The task = Copy each of the records below word for word, leaving nothing out.

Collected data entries
»»
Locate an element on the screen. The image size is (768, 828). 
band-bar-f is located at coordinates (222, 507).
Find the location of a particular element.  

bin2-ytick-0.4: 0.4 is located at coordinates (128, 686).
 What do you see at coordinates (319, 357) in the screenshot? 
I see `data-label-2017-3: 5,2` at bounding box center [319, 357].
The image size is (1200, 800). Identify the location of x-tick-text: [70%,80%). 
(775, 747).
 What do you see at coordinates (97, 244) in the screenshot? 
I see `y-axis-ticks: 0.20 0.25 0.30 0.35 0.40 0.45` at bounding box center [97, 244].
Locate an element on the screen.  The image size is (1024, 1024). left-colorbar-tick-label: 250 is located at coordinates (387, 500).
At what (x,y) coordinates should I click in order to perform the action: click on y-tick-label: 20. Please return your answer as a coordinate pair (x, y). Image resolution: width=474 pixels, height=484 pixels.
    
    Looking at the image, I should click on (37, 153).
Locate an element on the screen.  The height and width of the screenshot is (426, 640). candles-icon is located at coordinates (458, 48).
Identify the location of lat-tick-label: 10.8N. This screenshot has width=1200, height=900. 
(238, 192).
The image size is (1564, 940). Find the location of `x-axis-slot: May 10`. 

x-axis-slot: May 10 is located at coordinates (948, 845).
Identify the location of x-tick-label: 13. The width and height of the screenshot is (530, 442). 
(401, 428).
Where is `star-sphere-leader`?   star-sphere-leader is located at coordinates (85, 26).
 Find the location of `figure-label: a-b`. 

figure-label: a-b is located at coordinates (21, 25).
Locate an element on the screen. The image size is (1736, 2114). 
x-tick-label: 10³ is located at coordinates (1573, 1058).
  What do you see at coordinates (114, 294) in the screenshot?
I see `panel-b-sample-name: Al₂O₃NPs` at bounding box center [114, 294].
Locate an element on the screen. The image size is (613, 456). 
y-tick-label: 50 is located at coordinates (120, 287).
««
Output below =
Locate an element on the screen. The image size is (768, 828). 
band-bar-f is located at coordinates (222, 507).
Find the location of a particular element.  

bin2-ytick-0.4: 0.4 is located at coordinates (128, 686).
 What do you see at coordinates (319, 357) in the screenshot? 
I see `data-label-2017-3: 5,2` at bounding box center [319, 357].
The image size is (1200, 800). Identify the location of x-tick-text: [70%,80%). 
(775, 747).
 What do you see at coordinates (97, 244) in the screenshot? 
I see `y-axis-ticks: 0.20 0.25 0.30 0.35 0.40 0.45` at bounding box center [97, 244].
Locate an element on the screen.  The image size is (1024, 1024). left-colorbar-tick-label: 250 is located at coordinates (387, 500).
At what (x,y) coordinates should I click in order to perform the action: click on y-tick-label: 20. Please return your answer as a coordinate pair (x, y). Image resolution: width=474 pixels, height=484 pixels.
    
    Looking at the image, I should click on (37, 153).
Locate an element on the screen.  The height and width of the screenshot is (426, 640). candles-icon is located at coordinates (458, 48).
Identify the location of lat-tick-label: 10.8N. This screenshot has width=1200, height=900. 
(238, 192).
The image size is (1564, 940). Find the location of `x-axis-slot: May 10`. 

x-axis-slot: May 10 is located at coordinates (948, 845).
Identify the location of x-tick-label: 13. The width and height of the screenshot is (530, 442). 
(401, 428).
Where is `star-sphere-leader`?   star-sphere-leader is located at coordinates (85, 26).
 Find the location of `figure-label: a-b`. 

figure-label: a-b is located at coordinates (21, 25).
Locate an element on the screen. The image size is (1736, 2114). 
x-tick-label: 10³ is located at coordinates (1573, 1058).
  What do you see at coordinates (114, 294) in the screenshot?
I see `panel-b-sample-name: Al₂O₃NPs` at bounding box center [114, 294].
Locate an element on the screen. The image size is (613, 456). 
y-tick-label: 50 is located at coordinates (120, 287).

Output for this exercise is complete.